Ciudad de México, febrero 14, 2026 22:03
Alcaldía Cuauhtémoc

Agresión contra Alessandra Rojo de la Vega: cuando el ambulantaje se convierte en poder de choque

San Cosme: del operativo al cerco

Lesiones, denuncia penal y la red de poder detrás

STAFF / LIBRE EN EL SUR

No fue un malentendido. No fue un intercambio de gritos. No fue un roce accidental.

El 13 de febrero de 2026, durante un operativo de reordenamiento del comercio en vía pública en Ribera de San Cosme, la alcaldesa de la Alcaldía Cuauhtémoc fue rodeada, empujada y golpeada. Hay videos. Hay lesiones visibles. Hay denuncia formal ante la Fiscalía. Y hay acusaciones políticas directas.

La alcaldía sostiene que el operativo tenía como objetivo retirar puestos semifijos instalados sin autorización. Según su versión, en ese punto el número de comerciantes había pasado de cinco a más de veinte, sin que se acreditaran permisos vigentes.

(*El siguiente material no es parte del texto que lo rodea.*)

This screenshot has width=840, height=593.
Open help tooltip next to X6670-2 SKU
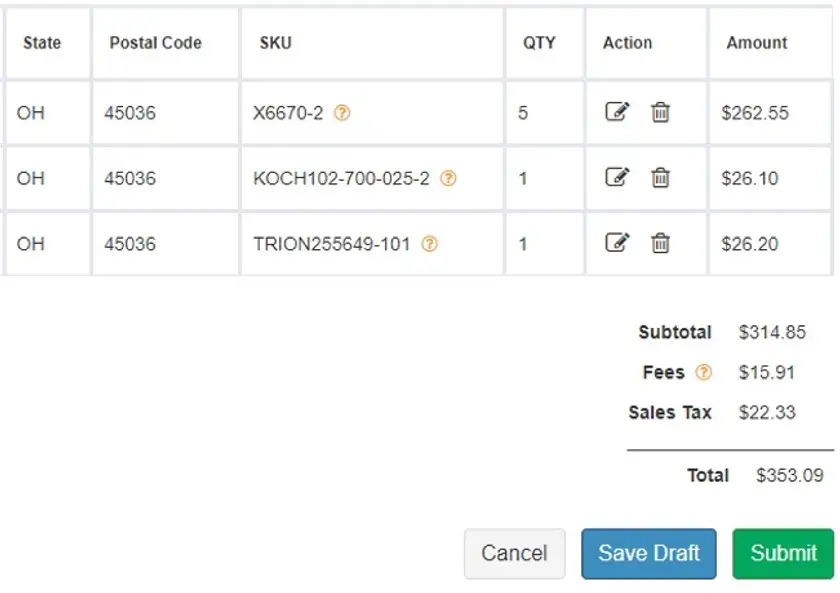[x=342, y=113]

La administración afirma que su equipo acudió a verificar documentación y abrir diálogo, y que incluso esperó más de una hora la llegada de autoridades del Gobierno central para concertación.

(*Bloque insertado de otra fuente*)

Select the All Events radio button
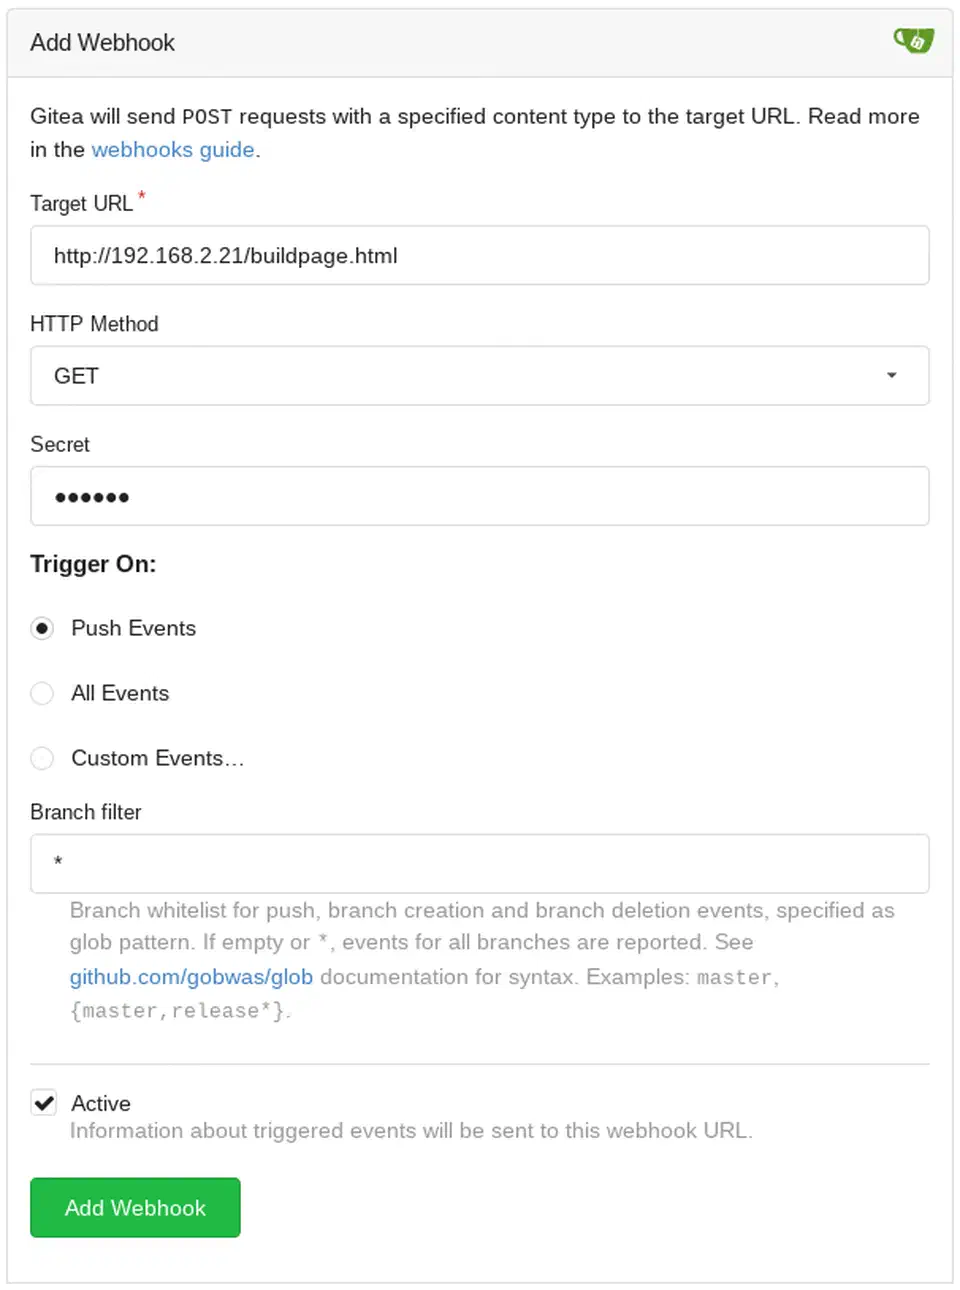Viewport: 960px width, 1290px height. point(42,693)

Lo que ocurrió después, según la denuncia pública, fue la irrupción de un grupo numeroso de personas que comenzó a increpar y posteriormente a agredir físicamente al personal.

Los videos difundidos muestran empujones, jaloneos, funcionarios cayendo al suelo. La propia alcaldesa declaró que fue derribada de la motocicleta en la que se trasladaba durante la supervisión. Horas después exhibió raspones y golpes en rostro, hombros, brazos y espalda. Integrantes de su equipo también reportaron contusiones.

No es una interpretación. Son hechos que constan en material audiovisual y en una denuncia penal presentada ante la Fiscalía General de Justicia de la Ciudad de México para certificación médica y deslinde de responsabilidades.

Pero la dimensión del episodio no termina en las lesiones.

Rojo de la Vega responsabilizó públicamente a personas vinculadas con la diputada local Diana Sánchez Barrios, histórica representante de organizaciones de comerciantes, de haber movilizado gente para confrontar el operativo. La legisladora negó tajantemente las acusaciones y, en sentido contrario, sostuvo que la alcaldesa actuó con prepotencia y sin respetar acuerdos previos.

Las versiones están encontradas. Lo que no está en disputa es que hubo agresiones físicas contra una autoridad en funciones.

Y ahí radica el núcleo de la denuncia.

El comercio informal en el centro de la capital no es un fenómeno espontáneo. Es estructura organizada. Tiene liderazgos, control territorial, capacidad de movilización inmediata. Durante años, distintos gobiernos toleraron su expansión bajo esquemas de negociación política. Esa permisividad generó derechos de facto. Y cuando alguien intenta modificar el equilibrio, la respuesta puede ser territorial.

Lo ocurrido en San Cosme revela un patrón preocupante: la conversión del ambulantaje en instrumento de presión física. Cuando más de un centenar de personas —según la denuncia de la alcaldesa— rodean a una comitiva oficial y la confrontación escala a golpes, la línea entre protesta legítima y poder de choque se rompe.

El derecho a manifestarse es incuestionable. La agresión no lo es.

También es legítimo preguntar si el operativo estuvo debidamente planeado, si contó con protocolos de seguridad suficientes, si hubo coordinación efectiva con el Gobierno central. Una política pública mal ejecutada puede detonar conflicto. Pero nada justifica la violencia como mecanismo de negociación.

Si los permisos eran válidos, debe probarse.

Si existían acuerdos incumplidos, deben transparentarse.

Si hubo abuso de autoridad, debe investigarse.

Pero si grupos organizados respondieron con agresiones para impedir la aplicación de una medida administrativa, el mensaje es aún más grave: el espacio público como territorio blindado por intimidación.

La Ciudad de México no puede normalizar que una alcaldesa termine con lesiones visibles tras ejercer su función. Tampoco puede permitir que el comercio informal opere como veto físico a decisiones institucionales.

San Cosme no es una anécdota viral. Es un síntoma de fragilidad en la gobernabilidad.

Y cuando la presión sustituye al diálogo y los golpes sustituyen a los argumentos, la ciudad retrocede.